Caitlin Karanewsky, PhD Candidate - Department of Ecology and Evolution
I graduated with a B.S. in Ecology, Behavior, and Evolution from University of California San Diego in 2007, and am now a graduate student in the Department of Ecology and Evolution at Stony Brook University. For my dissertation, I have been studying the ecology of hibernation and daily torpor in the brown mouse lemur, Microcebus rufus. I am combining data collected through mark-recapture and radio-tracking methods in and around Ranomafana National Park and data collected remotely at the Zurich Zoo in order to determine the causes of and controls on variation in torpor use patterns in eastern rain forest mouse lemurs. Patterns of use of hibernation and daily torpor vary widely between different species, different populations, and even individuals within a population of mouse lemurs. Determining the causes of those differences will hint at the evolutionary processes that have shaped mouse lemur behavior and the potential effects of climate change and habitat disturbance on mouse lemur populations in the future.
I have received generous grants from Primate Conservation, Inc., Margot Marsh Biodiversity foundation, and the George C. Williams Departmental Award in support of my research.
I am broadly interested in research in behavioral ecology and conservation, and the synthesis of captive and wild research in order to answer questions that cannot be answered in one setting alone.
I enjoy teaching students at all levels, and have taught and worked as a TA for a variety of courses in Undergraduate Biology at Stony Brook University.
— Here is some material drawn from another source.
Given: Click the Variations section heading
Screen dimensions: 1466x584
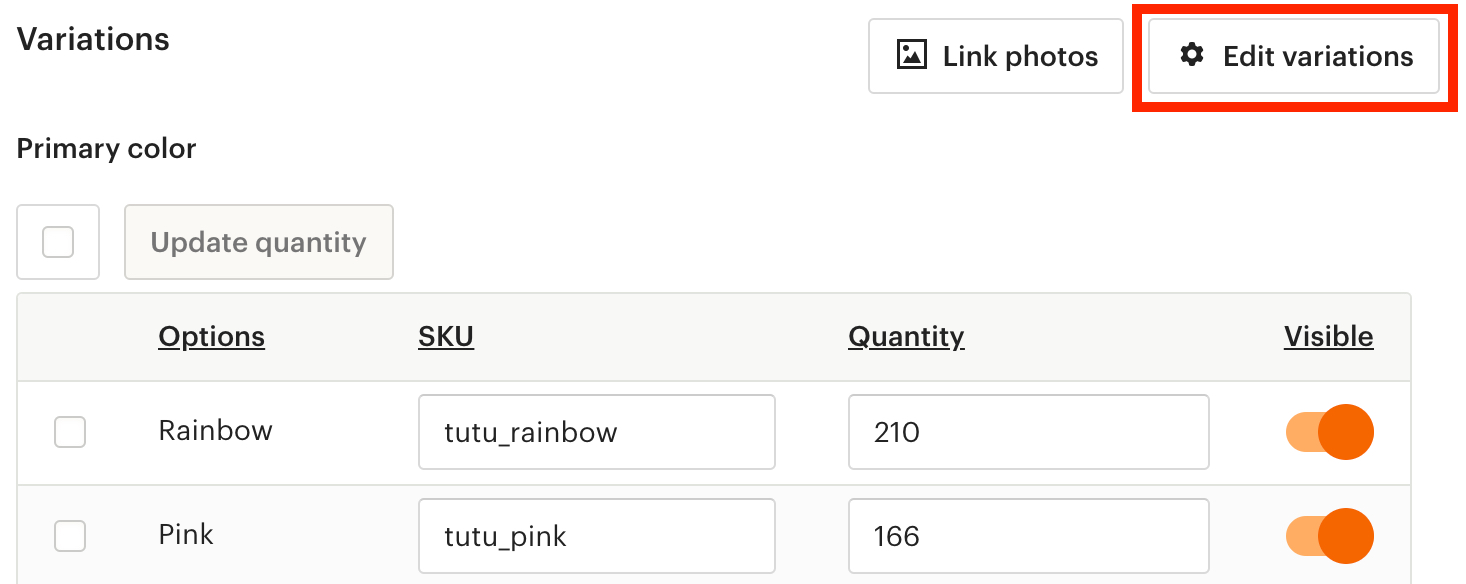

I co-instructed the first online section of BIO 201:Fundamentals of Biology: Organisms to Ecosystems in summer 2012. As a teaching assistant for BIO 204: Fundamentals of Scientific Inquiry, BIO 359:Behavioral ecology, and BIO 319:Landscape ecology, I taught lab sections, lectured, wrote and administered quizzes and exams, graded writing assignments and exams. I also worked as a course coordinator for BIO 204, assisting faculty in managing a lab course for 800+ students, filming and producing course podcasts, and designing lab protocols.
Karanewsky, C.J., Atsalis, S., and Wright, P.C. The effects of resource abundance on early dry season capture rate in mouse lemurs. Poster presentation at International Primatological Society congress. 2012. Cancun, Mexico.
Karanewsky, C.J., Bauert, M., and Wright, P.C. Plasticity of energy conservation strategies in a heterothermic primate: a synthesis of wild and captive research. Oral presentation at International Primatological Society congress. 2012. Cancun, Mexico.